Der schlichte Gehorsam wird in dem Maß zu unserer eigenen Liebesabsicht, in dem wir uns in die Liebe Gottes versenken, die ja durch den Heiligen Geist in unsere Herzen ausgegossen ist (Röm 5,5). So kann sich auch im gehorsamen Beten dessen, was im Einheitsgebet oder auch in anderen umfassenden Gebeten vorformuliert ist, die Liebe immer wieder neu entzünden und sich in die Liebesgedanken und – absichten Gottes hinein begeben. So, wie Paulus und Timotheus bezeugen: „Denn die Liebe Christi drängt uns, da wir erkannt haben: Einer ist für alle gestorben…“ (2 Kor 5,14), so will auch uns die Liebe Christi zu diesem Dienst der Versöhnung drängen, ja geradezu freiwillig verpflichten.
Da, wo nicht mehr alle Menschen in diesem Sinne in den Blick geraten oder wo dieses Gebet nur noch zu einer leblosen Gewohnheit wird, da droht die Gleichgültigkeit. Ein – wenn vielleicht auch nur theoretisches und unbewusstes – Aussortieren derer, die eines Gebetes in diesem Sinne würdig oder unwürdig sind oder zu sein scheinen, ist ein Zeichen mangelnder Identifikation mit der Liebe Gottes. Ihm ist niemand jemals gleichgültig, „Denn es hat Gott wohl gefallen, dass in ihm“ (in Christus) „alle Fülle wohnen sollte und er durch ihn alles mit sich versöhnte, es sei auf Erden oder im Himmel, indem er Frieden machte durch sein Blut am Kreuz“ (Kol 1,19+20; Luther).
[[Elie Wiesel]], Friedens-Nobelpreisträger, der Auschwitz überlebte, schreibt einmal: „Ich glaube, die größte Quelle der Gefahr in unserer Welt ist die Gleichgültigkeit. Ich war immer der Meinung, dass das Gegenteil von Liebe nicht Hass ist, sondern Gleichgültigkeit. Das Gegenteil von Leben ist nicht Tod, sondern Gleichgültigkeit. Das Gegenteil von Frieden ist nicht Krieg, sondern Gleichgültigkeit.“ (OJC-Freundesbrief Nr. 149, 2/94, S. 68).

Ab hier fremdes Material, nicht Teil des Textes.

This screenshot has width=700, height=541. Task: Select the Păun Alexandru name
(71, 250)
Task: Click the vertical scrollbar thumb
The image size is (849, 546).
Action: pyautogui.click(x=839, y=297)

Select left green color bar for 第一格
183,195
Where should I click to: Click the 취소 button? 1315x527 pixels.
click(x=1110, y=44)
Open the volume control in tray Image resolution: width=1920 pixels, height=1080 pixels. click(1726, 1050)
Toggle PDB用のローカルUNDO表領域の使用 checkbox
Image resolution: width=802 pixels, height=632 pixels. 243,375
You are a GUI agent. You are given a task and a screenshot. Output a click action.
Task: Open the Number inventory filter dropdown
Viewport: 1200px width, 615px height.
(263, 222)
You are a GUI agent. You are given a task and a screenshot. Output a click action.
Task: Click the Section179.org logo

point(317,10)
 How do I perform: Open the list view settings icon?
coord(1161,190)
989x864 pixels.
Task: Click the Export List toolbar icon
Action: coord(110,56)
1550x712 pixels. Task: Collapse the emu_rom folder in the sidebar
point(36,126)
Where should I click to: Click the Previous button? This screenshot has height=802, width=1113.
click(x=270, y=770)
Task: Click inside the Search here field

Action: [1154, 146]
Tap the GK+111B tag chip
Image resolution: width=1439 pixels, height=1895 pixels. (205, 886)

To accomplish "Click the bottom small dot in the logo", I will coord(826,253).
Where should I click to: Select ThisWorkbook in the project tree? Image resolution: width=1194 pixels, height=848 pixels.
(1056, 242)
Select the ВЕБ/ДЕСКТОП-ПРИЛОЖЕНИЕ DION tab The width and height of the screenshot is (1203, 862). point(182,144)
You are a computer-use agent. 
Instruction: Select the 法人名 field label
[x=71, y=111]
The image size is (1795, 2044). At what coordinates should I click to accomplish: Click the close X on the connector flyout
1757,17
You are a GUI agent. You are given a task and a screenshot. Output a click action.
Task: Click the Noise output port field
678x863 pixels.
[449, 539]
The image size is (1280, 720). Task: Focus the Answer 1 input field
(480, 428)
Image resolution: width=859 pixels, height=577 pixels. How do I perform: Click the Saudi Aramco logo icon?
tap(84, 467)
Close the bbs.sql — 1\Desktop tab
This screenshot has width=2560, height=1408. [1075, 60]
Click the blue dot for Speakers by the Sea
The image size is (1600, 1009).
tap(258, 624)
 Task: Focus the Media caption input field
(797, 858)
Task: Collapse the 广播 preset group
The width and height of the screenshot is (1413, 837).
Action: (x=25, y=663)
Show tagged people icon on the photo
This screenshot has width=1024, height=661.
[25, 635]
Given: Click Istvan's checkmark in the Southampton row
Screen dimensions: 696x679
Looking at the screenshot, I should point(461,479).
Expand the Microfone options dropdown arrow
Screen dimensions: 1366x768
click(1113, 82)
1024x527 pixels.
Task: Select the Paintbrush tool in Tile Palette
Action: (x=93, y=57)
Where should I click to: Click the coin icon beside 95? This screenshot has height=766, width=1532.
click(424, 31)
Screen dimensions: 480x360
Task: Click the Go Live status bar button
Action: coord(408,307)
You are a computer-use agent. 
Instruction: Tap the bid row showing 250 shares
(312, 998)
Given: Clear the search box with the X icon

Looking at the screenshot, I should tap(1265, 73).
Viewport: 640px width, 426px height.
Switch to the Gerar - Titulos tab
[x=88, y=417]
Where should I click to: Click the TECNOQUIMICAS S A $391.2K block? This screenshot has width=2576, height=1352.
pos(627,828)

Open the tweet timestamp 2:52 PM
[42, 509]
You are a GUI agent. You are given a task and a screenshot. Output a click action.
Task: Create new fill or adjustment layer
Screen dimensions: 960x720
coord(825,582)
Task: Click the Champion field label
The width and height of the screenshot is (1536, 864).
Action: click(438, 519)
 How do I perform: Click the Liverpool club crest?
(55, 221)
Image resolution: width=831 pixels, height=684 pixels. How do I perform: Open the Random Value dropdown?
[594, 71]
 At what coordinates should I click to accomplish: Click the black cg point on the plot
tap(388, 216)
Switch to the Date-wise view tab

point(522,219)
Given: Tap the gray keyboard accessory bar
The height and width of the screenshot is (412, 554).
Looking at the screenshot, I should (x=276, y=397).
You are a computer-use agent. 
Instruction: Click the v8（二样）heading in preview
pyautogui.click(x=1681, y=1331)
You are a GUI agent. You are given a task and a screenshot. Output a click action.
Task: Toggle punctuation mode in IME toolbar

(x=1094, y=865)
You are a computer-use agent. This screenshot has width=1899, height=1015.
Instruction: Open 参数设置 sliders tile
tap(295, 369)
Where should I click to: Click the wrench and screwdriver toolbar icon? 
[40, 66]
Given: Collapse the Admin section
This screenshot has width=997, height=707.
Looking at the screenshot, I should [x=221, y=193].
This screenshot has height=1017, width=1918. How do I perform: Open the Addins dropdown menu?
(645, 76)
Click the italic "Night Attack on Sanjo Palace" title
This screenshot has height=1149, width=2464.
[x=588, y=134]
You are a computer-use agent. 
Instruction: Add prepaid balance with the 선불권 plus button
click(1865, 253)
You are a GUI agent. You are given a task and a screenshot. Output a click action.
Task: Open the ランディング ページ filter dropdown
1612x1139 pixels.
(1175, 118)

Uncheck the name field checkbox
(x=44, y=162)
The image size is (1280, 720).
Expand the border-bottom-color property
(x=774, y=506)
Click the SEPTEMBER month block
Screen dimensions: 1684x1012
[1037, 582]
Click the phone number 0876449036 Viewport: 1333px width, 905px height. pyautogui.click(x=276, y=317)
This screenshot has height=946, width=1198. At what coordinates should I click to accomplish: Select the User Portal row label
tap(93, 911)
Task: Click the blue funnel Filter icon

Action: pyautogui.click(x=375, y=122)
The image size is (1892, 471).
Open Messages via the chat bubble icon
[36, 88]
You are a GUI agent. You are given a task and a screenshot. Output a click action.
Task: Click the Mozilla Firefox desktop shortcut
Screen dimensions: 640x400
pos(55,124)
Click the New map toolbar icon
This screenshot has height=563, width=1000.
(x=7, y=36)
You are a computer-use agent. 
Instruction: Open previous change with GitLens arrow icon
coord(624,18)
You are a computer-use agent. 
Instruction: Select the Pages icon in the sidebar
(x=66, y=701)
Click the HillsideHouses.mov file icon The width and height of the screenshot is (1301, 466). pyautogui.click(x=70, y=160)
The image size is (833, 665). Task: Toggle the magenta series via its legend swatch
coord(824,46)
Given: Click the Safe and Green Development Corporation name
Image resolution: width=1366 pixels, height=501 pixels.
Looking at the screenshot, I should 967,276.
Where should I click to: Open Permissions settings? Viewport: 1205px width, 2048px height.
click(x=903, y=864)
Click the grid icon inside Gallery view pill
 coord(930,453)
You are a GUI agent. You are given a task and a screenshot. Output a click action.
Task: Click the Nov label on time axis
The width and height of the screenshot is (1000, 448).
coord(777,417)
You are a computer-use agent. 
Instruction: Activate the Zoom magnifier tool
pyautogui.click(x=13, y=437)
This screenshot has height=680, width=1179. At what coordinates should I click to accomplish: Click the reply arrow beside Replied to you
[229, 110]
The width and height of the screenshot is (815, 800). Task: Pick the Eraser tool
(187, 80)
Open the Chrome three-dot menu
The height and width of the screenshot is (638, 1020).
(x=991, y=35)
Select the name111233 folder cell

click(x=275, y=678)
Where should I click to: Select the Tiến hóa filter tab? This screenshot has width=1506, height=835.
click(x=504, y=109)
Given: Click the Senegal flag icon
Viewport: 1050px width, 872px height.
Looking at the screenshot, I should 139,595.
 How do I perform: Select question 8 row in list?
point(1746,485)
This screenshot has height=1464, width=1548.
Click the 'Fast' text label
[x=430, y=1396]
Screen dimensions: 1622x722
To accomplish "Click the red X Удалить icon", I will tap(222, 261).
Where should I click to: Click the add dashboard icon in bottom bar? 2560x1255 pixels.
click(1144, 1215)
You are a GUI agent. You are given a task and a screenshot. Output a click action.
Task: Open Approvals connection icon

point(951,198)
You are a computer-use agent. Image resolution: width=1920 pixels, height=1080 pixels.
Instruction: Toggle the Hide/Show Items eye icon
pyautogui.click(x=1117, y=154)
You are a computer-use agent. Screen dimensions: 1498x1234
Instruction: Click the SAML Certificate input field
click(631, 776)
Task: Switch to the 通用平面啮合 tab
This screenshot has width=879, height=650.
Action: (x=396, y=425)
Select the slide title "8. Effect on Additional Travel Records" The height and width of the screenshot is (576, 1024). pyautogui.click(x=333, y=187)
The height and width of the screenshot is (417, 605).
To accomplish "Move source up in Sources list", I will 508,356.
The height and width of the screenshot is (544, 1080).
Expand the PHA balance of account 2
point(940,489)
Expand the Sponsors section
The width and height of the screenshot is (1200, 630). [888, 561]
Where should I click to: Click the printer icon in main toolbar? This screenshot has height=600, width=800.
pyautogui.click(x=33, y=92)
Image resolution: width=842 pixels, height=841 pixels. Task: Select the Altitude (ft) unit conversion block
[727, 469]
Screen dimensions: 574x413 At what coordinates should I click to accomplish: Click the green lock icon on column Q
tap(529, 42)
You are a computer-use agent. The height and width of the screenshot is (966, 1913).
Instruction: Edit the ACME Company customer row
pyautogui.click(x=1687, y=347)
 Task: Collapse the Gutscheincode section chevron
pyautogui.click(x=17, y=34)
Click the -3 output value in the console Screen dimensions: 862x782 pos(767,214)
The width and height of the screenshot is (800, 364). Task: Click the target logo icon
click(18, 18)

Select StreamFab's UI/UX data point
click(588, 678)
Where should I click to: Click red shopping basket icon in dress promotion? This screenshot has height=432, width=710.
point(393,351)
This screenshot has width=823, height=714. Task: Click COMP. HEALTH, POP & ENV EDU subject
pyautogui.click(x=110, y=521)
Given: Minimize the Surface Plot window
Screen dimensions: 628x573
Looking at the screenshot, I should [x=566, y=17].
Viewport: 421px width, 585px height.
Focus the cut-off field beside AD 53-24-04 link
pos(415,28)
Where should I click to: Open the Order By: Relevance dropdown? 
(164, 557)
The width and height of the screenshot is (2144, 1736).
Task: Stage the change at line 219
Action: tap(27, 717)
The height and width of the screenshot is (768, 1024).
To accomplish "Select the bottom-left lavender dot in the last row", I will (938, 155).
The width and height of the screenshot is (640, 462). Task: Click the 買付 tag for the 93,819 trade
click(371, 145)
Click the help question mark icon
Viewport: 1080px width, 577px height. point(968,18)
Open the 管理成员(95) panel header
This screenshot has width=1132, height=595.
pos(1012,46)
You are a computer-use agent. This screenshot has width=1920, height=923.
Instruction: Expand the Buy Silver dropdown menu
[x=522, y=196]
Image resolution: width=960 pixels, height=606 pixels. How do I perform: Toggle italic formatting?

Zur Gleichgültigkeit kann in unserer Zeit auch die Fülle der Informationen und Nachrichten beitragen, die uns unaufhörlich mit einem nicht zu fassenden Maß an Not und Problemen konfrontiert.
Um bei all dem nicht abzustumpfen, bleibt uns letztlich stets nur der vermehrte und vertiefte Blick auf den dreieinigen Gott. Im Anschauen seines Bildes, im Betrachten des bereits in vollkommener Weise vollbrachten Erlösungswerkes für den ganzen Kosmos, im Bedenken der Passion des Menschen- und Gottessohnes werden wir verwandelt in sein Bild, in sein Wesen und dann auch fähig, unseren Blick durch ihn hindurch auf all die Menschen zu richten, die uns im Alltag begegnen, die zu unserer Verwandtschaft und Bekanntschaft zählen, die in der Nähe und in der Ferne sind, die uns lieb oder feind sind, die uns bekannt oder fremd erscheinen, sei es ihrer Abstammung, ihrem Lebensstil oder auch ihrem Verhalten nach.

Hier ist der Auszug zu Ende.